Il y a quelques jours encore, une chaleur accablante, maintenant de la pluie, des orages et des températures parfois inférieures de près de 20 degrés. Le changement de temps début juin a surpris de nombreuses personnes. Alors que les vêtements chauds sont à nouveau sortis du placard, ceux que l’on avait déjà rangés pour l’automne, une autre question se pose : comment notre corps gère-t-il ces changements brusques ?
La réponse est : avec difficulté.
L’organisme humain travaille sans cesse pour maintenir sa température centrale autour de 37 degrés. Cette capacité de thermorégulation est l’une des fonctions les plus importantes du corps. Mais elle coûte de l’énergie – et c’est là que commence le problème, lorsque les températures varient de manière extrême en quelques jours.
Après une semaine de chaleur estivale, le corps s’était déjà adapté aux conditions chaudes. Les vaisseaux sanguins se dilataient pour évacuer l’excès de chaleur, la production de sueur était à son maximum et l’équilibre hydrique devait être constamment maintenu.
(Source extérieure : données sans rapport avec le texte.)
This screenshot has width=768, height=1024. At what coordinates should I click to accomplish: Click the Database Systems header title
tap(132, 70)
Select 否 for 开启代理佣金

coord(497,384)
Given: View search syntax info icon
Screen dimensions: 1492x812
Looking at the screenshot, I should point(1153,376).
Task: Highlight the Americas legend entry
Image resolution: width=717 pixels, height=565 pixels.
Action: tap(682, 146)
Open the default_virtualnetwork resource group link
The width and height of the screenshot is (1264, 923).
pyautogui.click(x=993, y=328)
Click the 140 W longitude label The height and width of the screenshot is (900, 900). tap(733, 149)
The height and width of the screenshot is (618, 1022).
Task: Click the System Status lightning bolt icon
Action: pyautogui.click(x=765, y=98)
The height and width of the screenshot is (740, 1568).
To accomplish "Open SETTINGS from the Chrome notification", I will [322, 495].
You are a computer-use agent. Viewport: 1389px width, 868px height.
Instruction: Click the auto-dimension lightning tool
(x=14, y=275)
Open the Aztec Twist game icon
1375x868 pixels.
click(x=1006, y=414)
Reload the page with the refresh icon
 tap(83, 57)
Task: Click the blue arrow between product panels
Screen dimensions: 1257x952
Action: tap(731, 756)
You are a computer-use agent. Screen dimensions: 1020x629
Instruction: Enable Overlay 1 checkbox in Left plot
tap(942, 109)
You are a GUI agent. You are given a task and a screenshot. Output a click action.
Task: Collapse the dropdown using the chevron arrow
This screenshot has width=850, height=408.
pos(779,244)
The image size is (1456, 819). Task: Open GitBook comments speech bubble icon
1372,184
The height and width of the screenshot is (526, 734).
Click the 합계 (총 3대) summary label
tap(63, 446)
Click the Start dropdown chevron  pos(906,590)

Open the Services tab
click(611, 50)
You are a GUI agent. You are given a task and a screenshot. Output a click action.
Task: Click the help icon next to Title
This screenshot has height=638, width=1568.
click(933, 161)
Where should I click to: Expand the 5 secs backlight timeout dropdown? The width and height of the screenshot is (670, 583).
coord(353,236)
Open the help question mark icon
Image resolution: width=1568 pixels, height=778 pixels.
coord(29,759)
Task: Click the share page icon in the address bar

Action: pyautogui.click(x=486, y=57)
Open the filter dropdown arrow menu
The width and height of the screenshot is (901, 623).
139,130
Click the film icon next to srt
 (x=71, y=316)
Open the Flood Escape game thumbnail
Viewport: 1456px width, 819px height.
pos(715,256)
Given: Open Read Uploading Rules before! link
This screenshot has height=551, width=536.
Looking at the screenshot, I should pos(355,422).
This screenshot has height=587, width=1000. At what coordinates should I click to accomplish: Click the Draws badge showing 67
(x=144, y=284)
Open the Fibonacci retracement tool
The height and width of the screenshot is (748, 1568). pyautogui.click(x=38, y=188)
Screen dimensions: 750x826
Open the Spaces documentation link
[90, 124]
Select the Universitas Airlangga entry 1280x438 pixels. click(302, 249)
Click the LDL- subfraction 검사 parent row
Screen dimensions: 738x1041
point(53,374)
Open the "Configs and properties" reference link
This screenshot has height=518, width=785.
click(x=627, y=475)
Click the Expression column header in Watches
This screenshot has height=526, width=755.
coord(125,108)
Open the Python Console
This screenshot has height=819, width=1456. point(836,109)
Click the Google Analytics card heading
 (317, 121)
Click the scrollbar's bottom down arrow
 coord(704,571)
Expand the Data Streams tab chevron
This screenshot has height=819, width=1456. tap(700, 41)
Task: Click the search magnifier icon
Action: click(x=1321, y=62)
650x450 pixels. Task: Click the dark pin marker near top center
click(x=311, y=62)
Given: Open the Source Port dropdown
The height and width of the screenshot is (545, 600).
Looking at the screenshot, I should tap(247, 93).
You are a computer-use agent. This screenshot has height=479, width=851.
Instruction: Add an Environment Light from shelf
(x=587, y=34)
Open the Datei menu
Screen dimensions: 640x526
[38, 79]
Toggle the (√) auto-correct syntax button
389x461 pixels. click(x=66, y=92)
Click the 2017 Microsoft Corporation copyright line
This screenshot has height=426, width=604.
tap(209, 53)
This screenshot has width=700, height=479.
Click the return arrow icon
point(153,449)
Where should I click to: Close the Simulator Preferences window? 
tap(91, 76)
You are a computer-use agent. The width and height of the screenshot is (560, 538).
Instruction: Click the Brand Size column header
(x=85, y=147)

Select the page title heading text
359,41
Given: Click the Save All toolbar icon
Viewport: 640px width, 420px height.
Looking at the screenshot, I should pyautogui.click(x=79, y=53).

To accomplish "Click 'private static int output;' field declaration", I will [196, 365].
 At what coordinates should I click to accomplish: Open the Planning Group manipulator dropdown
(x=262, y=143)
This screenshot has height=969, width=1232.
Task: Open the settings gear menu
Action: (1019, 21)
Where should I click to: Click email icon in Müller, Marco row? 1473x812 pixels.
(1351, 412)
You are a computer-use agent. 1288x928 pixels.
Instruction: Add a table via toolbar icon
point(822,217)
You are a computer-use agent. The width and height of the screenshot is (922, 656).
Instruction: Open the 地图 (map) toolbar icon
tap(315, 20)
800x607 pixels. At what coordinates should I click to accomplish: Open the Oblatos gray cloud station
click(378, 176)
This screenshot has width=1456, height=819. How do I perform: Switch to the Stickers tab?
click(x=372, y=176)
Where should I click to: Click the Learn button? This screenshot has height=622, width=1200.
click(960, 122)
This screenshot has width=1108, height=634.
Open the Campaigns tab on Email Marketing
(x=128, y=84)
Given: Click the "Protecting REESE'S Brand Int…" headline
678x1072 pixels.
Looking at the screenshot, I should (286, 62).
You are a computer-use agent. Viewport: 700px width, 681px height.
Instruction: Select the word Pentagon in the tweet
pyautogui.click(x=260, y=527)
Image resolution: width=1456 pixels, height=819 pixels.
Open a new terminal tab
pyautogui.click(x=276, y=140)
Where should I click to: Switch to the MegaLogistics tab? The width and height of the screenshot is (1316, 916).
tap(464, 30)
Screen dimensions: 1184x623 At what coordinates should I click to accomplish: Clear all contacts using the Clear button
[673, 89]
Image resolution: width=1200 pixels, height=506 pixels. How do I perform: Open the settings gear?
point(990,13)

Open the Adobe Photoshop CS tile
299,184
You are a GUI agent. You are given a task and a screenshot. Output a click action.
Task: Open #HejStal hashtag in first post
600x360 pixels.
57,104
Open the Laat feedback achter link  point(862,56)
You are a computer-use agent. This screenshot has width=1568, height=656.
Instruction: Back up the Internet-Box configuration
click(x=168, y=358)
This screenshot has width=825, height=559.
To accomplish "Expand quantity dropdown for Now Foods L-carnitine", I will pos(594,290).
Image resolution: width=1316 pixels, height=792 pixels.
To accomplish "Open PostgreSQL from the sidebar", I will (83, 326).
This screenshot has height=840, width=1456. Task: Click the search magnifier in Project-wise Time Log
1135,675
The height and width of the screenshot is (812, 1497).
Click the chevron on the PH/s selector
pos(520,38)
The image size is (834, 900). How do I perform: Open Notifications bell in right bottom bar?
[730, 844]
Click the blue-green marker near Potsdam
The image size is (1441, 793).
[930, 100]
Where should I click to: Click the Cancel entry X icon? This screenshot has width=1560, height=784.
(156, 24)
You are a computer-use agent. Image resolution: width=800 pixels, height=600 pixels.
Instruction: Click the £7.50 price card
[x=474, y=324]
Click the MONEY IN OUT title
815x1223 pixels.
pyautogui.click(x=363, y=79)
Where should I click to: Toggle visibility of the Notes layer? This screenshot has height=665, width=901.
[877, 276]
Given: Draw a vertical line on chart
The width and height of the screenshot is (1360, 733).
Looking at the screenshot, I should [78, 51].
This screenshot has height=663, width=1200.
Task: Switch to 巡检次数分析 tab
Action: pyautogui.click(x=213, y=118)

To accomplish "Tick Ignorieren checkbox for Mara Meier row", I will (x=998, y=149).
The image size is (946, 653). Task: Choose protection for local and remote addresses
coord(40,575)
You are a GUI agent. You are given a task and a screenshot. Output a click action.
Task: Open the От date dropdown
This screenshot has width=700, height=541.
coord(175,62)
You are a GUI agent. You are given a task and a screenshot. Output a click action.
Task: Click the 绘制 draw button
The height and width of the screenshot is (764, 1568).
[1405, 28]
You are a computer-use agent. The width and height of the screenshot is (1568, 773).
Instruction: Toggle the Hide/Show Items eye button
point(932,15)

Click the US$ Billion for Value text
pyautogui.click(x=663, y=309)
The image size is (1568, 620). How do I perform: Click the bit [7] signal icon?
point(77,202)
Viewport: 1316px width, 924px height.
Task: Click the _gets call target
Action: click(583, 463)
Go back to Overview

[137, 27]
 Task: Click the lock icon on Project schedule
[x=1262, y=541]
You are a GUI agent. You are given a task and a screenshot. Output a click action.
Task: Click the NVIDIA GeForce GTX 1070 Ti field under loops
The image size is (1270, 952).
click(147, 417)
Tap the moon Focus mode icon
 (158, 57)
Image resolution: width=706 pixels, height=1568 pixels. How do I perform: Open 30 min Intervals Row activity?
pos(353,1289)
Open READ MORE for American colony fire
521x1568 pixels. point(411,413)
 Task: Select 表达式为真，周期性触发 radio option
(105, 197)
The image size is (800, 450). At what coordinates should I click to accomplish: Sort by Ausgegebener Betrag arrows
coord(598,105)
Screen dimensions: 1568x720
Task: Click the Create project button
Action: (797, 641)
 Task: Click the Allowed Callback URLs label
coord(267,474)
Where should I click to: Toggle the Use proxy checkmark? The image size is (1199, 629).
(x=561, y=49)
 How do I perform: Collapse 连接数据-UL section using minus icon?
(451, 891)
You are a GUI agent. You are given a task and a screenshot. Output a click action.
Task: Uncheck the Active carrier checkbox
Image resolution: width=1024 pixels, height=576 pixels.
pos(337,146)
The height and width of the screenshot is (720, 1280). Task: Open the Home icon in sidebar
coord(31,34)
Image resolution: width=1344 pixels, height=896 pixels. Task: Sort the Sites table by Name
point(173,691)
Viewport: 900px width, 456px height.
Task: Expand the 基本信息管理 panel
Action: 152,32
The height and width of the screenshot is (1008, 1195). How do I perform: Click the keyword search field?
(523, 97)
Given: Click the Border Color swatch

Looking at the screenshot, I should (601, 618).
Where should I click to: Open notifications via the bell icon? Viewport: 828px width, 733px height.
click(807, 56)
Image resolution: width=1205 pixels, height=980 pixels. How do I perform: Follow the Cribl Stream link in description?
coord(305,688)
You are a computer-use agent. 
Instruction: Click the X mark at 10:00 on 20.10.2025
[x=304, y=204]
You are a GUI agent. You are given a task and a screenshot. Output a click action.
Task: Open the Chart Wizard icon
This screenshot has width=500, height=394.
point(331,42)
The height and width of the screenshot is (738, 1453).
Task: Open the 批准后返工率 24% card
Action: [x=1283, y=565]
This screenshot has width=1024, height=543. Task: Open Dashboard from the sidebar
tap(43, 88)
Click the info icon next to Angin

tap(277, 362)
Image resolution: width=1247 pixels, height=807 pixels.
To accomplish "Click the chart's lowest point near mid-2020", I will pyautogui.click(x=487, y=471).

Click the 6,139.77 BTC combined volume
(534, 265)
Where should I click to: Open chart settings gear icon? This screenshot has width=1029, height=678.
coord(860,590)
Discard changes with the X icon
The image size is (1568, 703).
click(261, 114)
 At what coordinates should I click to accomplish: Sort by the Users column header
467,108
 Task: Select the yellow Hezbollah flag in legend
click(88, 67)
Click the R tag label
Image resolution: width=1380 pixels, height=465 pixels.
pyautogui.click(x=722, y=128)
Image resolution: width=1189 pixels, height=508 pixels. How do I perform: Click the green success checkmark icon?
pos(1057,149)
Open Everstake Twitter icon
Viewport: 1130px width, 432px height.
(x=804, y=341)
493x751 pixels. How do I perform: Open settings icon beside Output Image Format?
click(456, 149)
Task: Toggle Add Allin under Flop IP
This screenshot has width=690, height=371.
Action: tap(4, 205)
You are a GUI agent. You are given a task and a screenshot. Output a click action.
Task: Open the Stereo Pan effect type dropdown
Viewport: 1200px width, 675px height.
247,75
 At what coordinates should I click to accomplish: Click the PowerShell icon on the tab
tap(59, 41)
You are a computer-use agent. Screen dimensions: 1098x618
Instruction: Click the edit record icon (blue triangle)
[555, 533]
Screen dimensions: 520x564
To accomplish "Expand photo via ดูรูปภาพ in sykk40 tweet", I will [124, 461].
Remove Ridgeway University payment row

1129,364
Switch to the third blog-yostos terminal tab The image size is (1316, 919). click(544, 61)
À peine l’organisme s’était-il ajusté à ces conditions que le prochain effort intense survenait : de l’air frais, de l’humidité et parfois des orages violents exigeaient soudain l’inverse.
Pour le corps, cela signifie un travail très difficile.
Les médecins estiment que l’organisme a généralement besoin d’environ une semaine pour s’adapter à de nouvelles conditions de température. Mais si une nouvelle période météorologique survient déjà pendant cette phase d’adaptation, le système subit un stress supplémentaire. Beaucoup de gens le ressentent immédiatement. Fatigue, difficultés de concentration, maux de tête ou une sensation générale d’épuisement font partie des plaintes les plus courantes.
Les élèves, écoliers et étudiants en pleine période d’examens sont particulièrement touchés actuellement. Ceux qui avaient déjà du mal à se concentrer par forte chaleur ne se sentent souvent pas du tout rafraîchis par la fraîcheur qui suit. Au contraire, le corps doit maintenant dépenser de l’énergie supplémentaire pour produire suffisamment de chaleur et maintenir sa température stable.
Le passage du chaud au froid est généralement un peu plus facile pour l’organisme que l’inverse. Néanmoins, la charge reste perceptible. Beaucoup de personnes se sentent littéralement “épuisées” pendant ces phases. Il n’est pas étonnant : le corps travaille en permanence en arrière-plan contre les conditions extérieures.
Un malentendu répandu persiste cependant. La baisse des températures seule ne rend pas malade. Ni les virus ni les bactéries ne se préoccupent particulièrement qu’il fasse 35 ou 15 degrés dehors. Les rhumes ne sont pas causés par le froid, mais par des agents pathogènes.
Cependant, il existe un lien. Si l’organisme est soumis à de fortes fluctuations de température, le système immunitaire peut fonctionner un peu moins efficacement. Les agents pathogènes, normalement combattus sans problème, trouvent alors plus facilement leur chemin. Cela explique pourquoi certaines personnes tombent réellement plus souvent malades après des changements météorologiques drastiques.
Pour bien traverser cette montagne russe météorologique actuelle, il convient donc de respecter quelques règles simples. Il s’agit surtout de s’adapter à la nouvelle situation météorologique et de ne pas céder à l’illusion que la chaleur des jours précédents est encore dans les os. Une veste légère peut actuellement être plus utile qu’une démonstration de résistance au temps.
Il reste également important de boire suffisamment. Beaucoup de personnes réduisent automatiquement leur consommation de liquide dès que les températures baissent. Or le corps a toujours besoin d’eau en quantité suffisante pour maintenir le métabolisme et la régulation de la température. Un simple coup d’œil à la couleur de l’urine donne un bon indice de l’état d’hydratation.
Les conditions les plus agréables pour l’organisme humain se situent autour de 20 degrés. Dans cette plage, le corps dépense relativement peu d’énergie pour maintenir son équilibre intérieur.
Mais le début de cet été est loin d’être dans cette fourchette. Entre vagues de chaleur, orages et masses d’air froid, le temps montre actuellement toute sa variabilité – et notre corps tente de suivre.